** start **

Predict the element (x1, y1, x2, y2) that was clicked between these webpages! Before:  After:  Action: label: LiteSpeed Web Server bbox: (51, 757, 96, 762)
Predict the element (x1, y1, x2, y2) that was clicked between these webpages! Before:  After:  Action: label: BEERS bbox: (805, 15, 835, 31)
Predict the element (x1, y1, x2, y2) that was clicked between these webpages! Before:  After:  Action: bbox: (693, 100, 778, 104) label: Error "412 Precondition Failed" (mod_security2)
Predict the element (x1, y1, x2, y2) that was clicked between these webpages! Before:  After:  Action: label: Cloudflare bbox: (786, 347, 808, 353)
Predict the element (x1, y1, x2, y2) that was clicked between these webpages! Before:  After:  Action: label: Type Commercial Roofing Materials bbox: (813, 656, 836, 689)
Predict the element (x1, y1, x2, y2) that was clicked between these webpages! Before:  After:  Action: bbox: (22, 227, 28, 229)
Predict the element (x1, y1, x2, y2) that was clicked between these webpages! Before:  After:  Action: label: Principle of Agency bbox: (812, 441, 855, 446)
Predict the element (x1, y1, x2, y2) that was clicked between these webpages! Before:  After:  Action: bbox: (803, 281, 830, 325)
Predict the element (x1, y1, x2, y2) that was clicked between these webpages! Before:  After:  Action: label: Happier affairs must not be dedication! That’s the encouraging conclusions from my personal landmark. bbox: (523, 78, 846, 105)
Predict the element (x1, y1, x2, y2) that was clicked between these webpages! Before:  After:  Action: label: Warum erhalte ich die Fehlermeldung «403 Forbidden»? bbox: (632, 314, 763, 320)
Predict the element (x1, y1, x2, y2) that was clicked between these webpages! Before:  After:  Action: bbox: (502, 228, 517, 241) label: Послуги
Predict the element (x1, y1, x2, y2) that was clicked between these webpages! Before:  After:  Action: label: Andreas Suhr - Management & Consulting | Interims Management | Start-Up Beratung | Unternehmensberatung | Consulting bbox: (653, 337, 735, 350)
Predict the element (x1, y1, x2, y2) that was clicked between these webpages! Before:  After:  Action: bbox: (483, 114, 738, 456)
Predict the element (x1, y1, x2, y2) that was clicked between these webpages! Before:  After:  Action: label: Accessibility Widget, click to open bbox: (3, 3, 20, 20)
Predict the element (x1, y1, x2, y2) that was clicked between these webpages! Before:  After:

** end **

Copy the lines verbatim, from the line that contains "241) label: Послуги" through the last line of the records, including both ends.

Predict the element (x1, y1, x2, y2) that was clicked between these webpages! Before:  After:  Action: bbox: (502, 228, 517, 241) label: Послуги
Predict the element (x1, y1, x2, y2) that was clicked between these webpages! Before:  After:  Action: label: Andreas Suhr - Management & Consulting | Interims Management | Start-Up Beratung | Unternehmensberatung | Consulting bbox: (653, 337, 735, 350)
Predict the element (x1, y1, x2, y2) that was clicked between these webpages! Before:  After:  Action: bbox: (483, 114, 738, 456)
Predict the element (x1, y1, x2, y2) that was clicked between these webpages! Before:  After:  Action: label: Accessibility Widget, click to open bbox: (3, 3, 20, 20)
Predict the element (x1, y1, x2, y2) that was clicked between these webpages! Before:  After:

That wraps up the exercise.